» Exercise objective
List every person and organization named in the article on tomatoes and sperm count below.

» Text block
-- Opening Marker --
Eating Tomatoes Could Boost Sperm Count

Eating Tomatoes Could Boost Sperm Count

Men who have fertility issues who need a bedroom boost are being urged to try a fruity fertility-boosting alternative as a study reported in the Daily Mail shows that a key compound in tomatoes could increase a man's fertility by up to 70 per cent.

The study revealed that the key nutrient, lycopene that gives tomatoes their bright red colour could boost fertility in men.

The study was led by Ashok Agarwal, director of the Cleveland Clinic’s Center for Reproductive Medicine, who revealed his team has already begun a trial giving lycopene supplements to men with unexplained infertility and they expect to announce the results next year.

He said: "There is a need for more large trials to analyse the effects of lycopene on male infertility, and the studies must establish which patient groups would derive the greatest benefit from the therapy - for example, we would need to compare lycopene supplementation in infertile men with low versus normal, baseline sperm concentration."
-- Closing Marker --
Records drawn from a dataset:
-- Opening Marker --
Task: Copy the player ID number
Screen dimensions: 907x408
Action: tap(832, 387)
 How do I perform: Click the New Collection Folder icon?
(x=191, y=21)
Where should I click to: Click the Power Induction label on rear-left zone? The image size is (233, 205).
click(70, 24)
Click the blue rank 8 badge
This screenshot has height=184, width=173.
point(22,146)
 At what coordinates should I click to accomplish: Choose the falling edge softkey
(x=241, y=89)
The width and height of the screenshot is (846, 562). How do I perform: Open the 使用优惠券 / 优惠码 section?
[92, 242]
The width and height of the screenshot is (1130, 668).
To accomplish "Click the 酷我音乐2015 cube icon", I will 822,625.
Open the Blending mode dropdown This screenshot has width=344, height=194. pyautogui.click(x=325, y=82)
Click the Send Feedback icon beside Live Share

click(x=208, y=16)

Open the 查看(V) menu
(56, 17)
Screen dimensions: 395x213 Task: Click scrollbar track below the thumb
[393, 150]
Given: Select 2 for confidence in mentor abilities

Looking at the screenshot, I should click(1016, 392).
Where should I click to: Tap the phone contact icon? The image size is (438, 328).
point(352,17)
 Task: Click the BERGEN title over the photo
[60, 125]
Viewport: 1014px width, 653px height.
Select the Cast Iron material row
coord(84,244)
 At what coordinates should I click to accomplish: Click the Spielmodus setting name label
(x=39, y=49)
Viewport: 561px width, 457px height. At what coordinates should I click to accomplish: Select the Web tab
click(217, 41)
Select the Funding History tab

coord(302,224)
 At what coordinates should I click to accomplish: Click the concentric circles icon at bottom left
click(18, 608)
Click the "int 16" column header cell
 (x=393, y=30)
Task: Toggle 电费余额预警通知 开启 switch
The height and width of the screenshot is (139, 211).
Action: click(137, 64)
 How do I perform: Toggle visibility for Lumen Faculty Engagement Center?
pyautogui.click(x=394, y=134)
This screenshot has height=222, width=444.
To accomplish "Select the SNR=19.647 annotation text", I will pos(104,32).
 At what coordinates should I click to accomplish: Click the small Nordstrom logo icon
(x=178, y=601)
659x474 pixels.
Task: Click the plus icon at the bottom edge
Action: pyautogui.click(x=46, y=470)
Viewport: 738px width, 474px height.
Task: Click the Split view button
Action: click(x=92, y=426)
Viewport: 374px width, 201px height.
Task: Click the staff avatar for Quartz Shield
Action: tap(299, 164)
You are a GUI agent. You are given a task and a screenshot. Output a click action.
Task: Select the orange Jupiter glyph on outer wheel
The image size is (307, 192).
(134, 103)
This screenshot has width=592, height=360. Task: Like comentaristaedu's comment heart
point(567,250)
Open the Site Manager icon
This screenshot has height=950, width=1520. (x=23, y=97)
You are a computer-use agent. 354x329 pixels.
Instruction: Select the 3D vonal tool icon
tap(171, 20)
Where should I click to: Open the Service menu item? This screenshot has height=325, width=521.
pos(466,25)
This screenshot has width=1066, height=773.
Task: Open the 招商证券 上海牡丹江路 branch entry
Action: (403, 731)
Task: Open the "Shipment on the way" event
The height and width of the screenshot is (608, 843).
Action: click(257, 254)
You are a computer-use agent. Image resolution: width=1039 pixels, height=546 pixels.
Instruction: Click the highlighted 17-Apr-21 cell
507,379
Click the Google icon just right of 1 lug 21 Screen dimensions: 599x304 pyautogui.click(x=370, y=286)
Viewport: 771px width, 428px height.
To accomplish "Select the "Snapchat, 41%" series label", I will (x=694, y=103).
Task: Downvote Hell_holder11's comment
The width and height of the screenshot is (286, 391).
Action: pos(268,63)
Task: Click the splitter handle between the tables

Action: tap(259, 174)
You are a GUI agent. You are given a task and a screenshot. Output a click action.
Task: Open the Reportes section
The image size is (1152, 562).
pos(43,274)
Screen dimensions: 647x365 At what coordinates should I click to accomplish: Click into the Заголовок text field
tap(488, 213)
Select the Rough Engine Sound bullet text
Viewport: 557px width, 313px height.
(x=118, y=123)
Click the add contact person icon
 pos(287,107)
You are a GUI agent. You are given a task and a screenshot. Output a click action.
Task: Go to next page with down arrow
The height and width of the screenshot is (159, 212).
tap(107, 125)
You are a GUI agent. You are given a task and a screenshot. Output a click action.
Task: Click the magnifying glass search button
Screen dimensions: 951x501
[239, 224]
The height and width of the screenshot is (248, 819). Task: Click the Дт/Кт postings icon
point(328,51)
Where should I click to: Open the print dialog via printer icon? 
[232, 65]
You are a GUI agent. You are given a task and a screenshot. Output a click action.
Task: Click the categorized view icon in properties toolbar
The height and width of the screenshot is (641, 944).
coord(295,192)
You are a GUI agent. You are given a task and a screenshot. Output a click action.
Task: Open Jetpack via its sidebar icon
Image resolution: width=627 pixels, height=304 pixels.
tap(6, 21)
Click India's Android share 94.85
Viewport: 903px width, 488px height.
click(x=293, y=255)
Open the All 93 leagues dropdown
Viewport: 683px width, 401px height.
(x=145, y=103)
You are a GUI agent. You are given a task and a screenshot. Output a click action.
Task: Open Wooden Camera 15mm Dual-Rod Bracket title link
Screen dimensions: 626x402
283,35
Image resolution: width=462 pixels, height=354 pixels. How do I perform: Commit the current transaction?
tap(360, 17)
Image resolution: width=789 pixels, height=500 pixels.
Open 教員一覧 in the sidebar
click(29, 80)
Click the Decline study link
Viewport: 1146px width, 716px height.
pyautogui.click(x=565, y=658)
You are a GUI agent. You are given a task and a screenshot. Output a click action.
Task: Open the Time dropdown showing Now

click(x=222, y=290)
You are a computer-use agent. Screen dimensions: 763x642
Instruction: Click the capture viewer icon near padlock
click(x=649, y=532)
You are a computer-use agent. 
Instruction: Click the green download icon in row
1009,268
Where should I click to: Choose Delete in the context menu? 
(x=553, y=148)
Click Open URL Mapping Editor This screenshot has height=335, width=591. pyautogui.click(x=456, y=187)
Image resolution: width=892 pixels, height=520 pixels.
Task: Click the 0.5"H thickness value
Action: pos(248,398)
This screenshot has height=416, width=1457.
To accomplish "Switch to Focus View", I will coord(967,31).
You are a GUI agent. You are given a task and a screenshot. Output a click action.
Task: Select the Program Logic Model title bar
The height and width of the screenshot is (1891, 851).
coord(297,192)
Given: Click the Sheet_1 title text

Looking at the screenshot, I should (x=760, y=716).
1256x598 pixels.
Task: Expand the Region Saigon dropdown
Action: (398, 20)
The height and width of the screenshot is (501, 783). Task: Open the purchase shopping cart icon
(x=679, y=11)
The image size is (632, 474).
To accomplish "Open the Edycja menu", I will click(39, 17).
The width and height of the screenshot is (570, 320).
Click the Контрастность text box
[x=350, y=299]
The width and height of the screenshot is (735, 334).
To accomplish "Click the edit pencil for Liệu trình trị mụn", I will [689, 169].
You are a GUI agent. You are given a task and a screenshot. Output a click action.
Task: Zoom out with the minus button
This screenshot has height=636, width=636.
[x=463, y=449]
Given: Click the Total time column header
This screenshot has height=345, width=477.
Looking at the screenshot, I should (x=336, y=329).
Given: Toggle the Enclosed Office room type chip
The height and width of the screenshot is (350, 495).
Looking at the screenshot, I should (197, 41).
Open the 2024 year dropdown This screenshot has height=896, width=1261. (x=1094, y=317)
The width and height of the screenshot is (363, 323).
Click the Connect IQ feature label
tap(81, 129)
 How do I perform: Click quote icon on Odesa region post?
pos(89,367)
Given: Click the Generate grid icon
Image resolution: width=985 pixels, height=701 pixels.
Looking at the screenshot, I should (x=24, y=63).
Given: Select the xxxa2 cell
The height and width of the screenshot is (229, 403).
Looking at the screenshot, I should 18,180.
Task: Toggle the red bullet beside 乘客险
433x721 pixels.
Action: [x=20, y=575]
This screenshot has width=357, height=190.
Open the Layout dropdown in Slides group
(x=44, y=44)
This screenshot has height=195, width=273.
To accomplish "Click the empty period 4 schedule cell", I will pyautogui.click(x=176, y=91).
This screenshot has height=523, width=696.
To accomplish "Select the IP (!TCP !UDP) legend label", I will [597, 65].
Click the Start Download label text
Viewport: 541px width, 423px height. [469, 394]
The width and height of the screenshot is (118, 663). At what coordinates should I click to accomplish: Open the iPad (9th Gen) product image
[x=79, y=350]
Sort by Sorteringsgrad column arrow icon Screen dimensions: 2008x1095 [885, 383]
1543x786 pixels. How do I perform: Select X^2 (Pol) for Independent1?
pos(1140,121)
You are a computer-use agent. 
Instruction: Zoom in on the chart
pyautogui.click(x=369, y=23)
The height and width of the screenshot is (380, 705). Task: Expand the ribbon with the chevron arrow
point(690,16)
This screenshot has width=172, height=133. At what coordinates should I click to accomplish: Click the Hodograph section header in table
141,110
-- Closing Marker --
» Task solution
- Daily Mail
- Ashok Agarwal
- Cleveland Clinic’s Center for Reproductive Medicine